Homme affable, le directeur de l’hypermarché

n’a aucun état d’âme à réduire la masse salariale

            Thierry est embauché comme vigile dans un hypermarché. Certes il a retrouvé du travail, mais au prix de bien des concessions. Dans la coulisse c’est un monde à la Orwell qui apparaît. Quatre-vingt caméras sont réparties dans le magasin. L’ensemble des clients sont surveillés, car, comme le dit un surveillant, « tout le monde est susceptible de voler. » Sont particulièrement suivis de près les clients qui gardent en main un produit qu’ils viennent de prendre en rayon, au lieu de le poser directement dans leur caddie.

[Lignes issues d'un jeu de données]
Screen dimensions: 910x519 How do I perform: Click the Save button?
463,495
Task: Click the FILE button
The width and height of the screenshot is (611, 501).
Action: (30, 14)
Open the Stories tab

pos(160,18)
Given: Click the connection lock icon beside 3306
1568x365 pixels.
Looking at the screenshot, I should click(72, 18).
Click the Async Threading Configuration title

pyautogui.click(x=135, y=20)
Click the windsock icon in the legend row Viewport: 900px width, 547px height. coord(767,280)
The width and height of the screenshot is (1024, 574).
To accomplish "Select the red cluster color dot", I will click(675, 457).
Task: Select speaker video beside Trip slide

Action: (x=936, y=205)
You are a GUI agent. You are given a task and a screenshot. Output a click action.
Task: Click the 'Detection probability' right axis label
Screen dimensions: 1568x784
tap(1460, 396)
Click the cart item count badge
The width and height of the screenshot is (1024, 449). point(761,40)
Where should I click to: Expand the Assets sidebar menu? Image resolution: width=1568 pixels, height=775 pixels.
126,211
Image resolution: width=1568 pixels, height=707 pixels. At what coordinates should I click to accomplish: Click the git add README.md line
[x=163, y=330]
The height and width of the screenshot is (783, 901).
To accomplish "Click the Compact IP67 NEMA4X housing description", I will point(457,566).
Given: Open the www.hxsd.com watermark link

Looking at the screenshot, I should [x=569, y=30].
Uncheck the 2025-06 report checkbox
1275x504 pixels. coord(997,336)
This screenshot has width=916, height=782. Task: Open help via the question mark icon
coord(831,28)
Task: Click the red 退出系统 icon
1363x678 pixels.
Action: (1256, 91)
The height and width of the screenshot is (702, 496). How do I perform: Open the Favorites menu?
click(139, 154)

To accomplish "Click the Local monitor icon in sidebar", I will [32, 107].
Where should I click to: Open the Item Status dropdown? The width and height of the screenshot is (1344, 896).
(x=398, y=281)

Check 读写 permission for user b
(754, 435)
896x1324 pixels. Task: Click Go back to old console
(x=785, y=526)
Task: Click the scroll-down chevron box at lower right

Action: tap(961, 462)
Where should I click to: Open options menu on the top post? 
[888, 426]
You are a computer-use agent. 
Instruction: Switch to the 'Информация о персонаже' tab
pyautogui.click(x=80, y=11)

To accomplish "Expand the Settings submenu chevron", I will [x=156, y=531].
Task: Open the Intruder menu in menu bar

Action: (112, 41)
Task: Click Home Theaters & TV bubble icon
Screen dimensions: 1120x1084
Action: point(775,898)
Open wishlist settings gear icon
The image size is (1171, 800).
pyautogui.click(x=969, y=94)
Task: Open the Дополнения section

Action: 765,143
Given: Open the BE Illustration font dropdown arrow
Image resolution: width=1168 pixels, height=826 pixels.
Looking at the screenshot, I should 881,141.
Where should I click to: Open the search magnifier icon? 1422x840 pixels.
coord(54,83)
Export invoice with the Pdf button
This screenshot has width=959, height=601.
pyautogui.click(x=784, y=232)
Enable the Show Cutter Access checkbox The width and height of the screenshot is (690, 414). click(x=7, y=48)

## Consigne de travail
Restituez dans son intégralité l'extrait consacré au vigile d'hypermarché, sans en modifier un seul mot.

## Solution proposée
Homme affable, le directeur de l’hypermarché

n’a aucun état d’âme à réduire la masse salariale

            Thierry est embauché comme vigile dans un hypermarché. Certes il a retrouvé du travail, mais au prix de bien des concessions. Dans la coulisse c’est un monde à la Orwell qui apparaît. Quatre-vingt caméras sont réparties dans le magasin. L’ensemble des clients sont surveillés, car, comme le dit un surveillant, « tout le monde est susceptible de voler. » Sont particulièrement suivis de près les clients qui gardent en main un produit qu’ils viennent de prendre en rayon, au lieu de le poser directement dans leur caddie.